**AUFGABENSTELLUNG**: Suchen Sie aus der folgenden Auflistung jede Zeile heraus, in der die Zeichenfolge „Open“ vorkommt, und geben Sie diese Zeilen wieder. Groß- und Kleinschreibung sind dabei zu beachten.

**ANGEZEIGTE DATENSÄTZE**:
────
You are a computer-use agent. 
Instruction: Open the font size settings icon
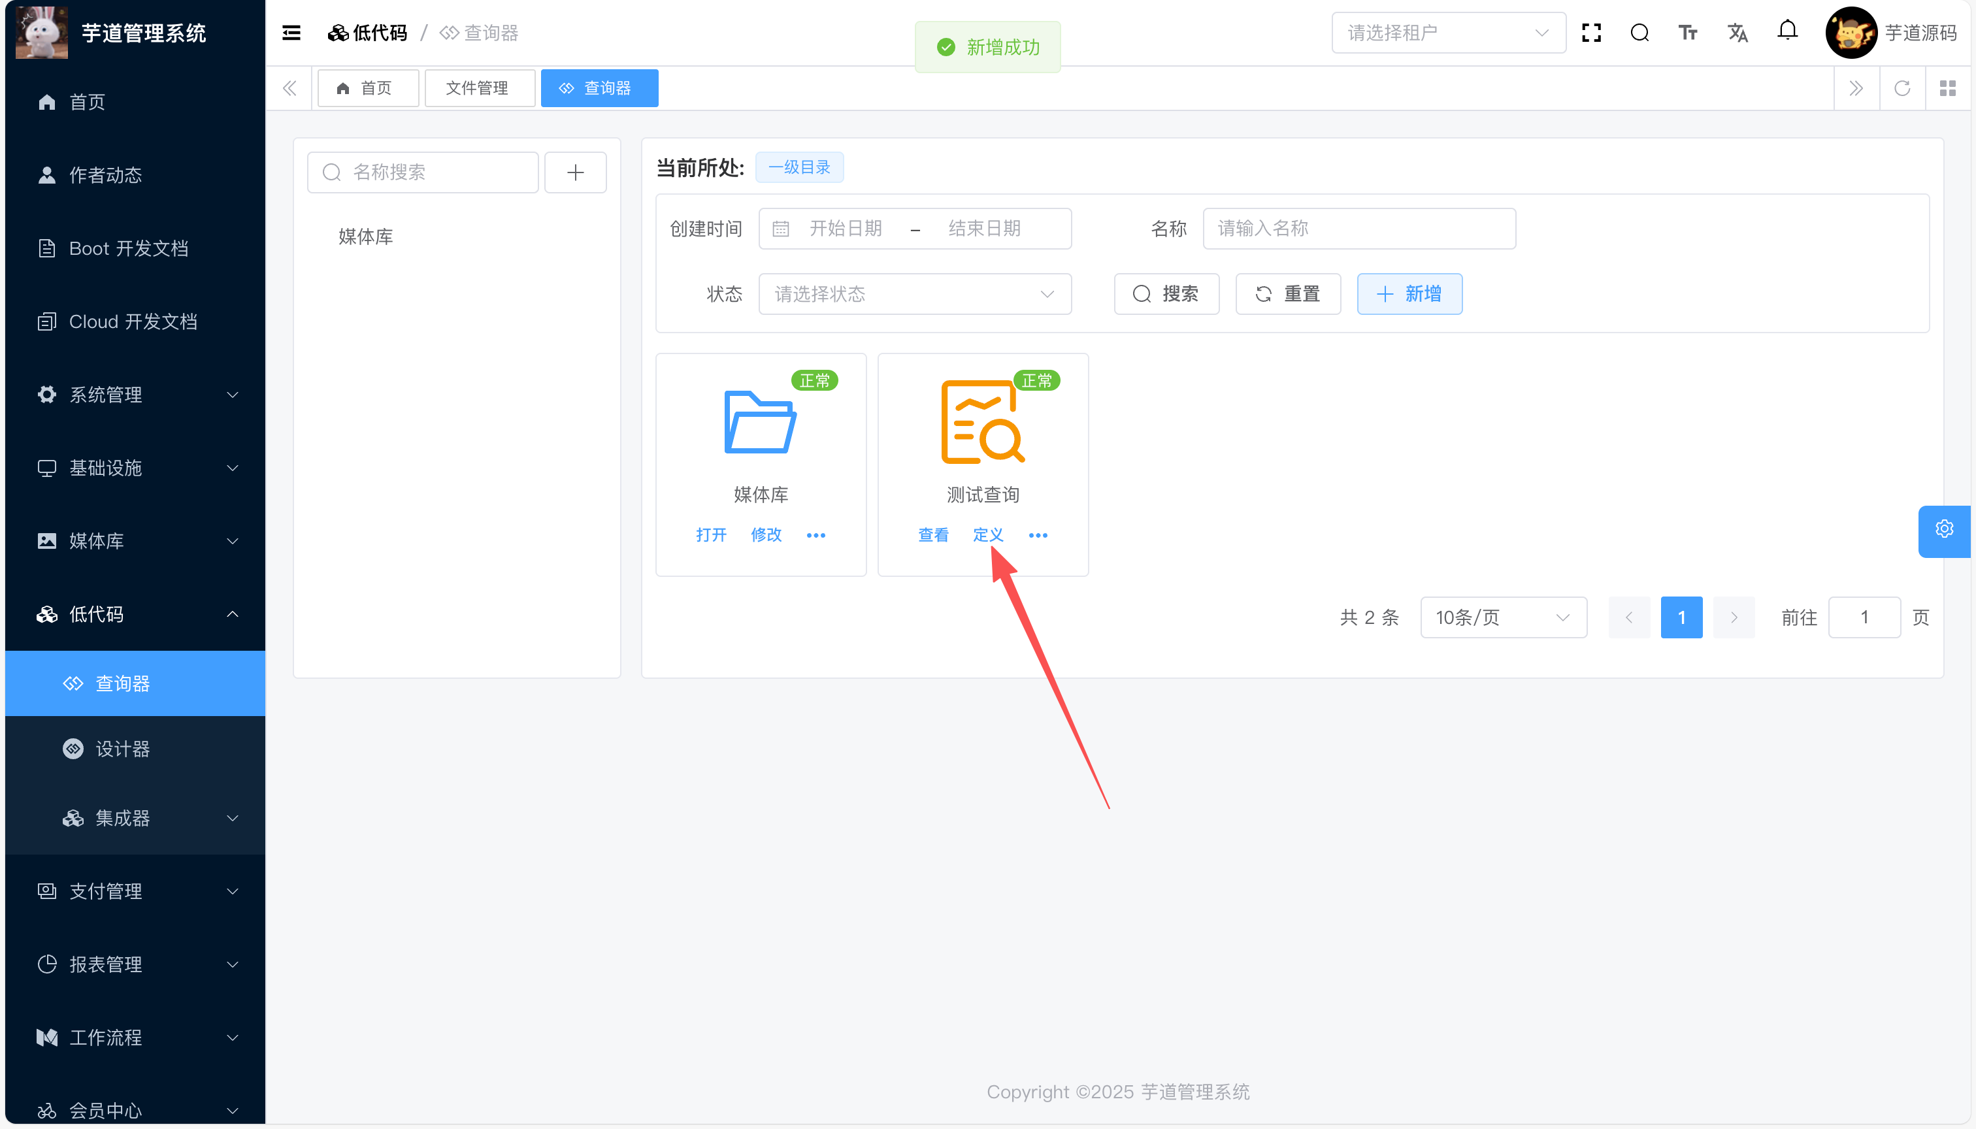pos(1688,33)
────
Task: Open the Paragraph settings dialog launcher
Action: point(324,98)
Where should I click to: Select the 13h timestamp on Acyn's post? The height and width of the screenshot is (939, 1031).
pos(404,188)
────
**ANTWORT**:
Instruction: Open the font size settings icon
Task: Open the Paragraph settings dialog launcher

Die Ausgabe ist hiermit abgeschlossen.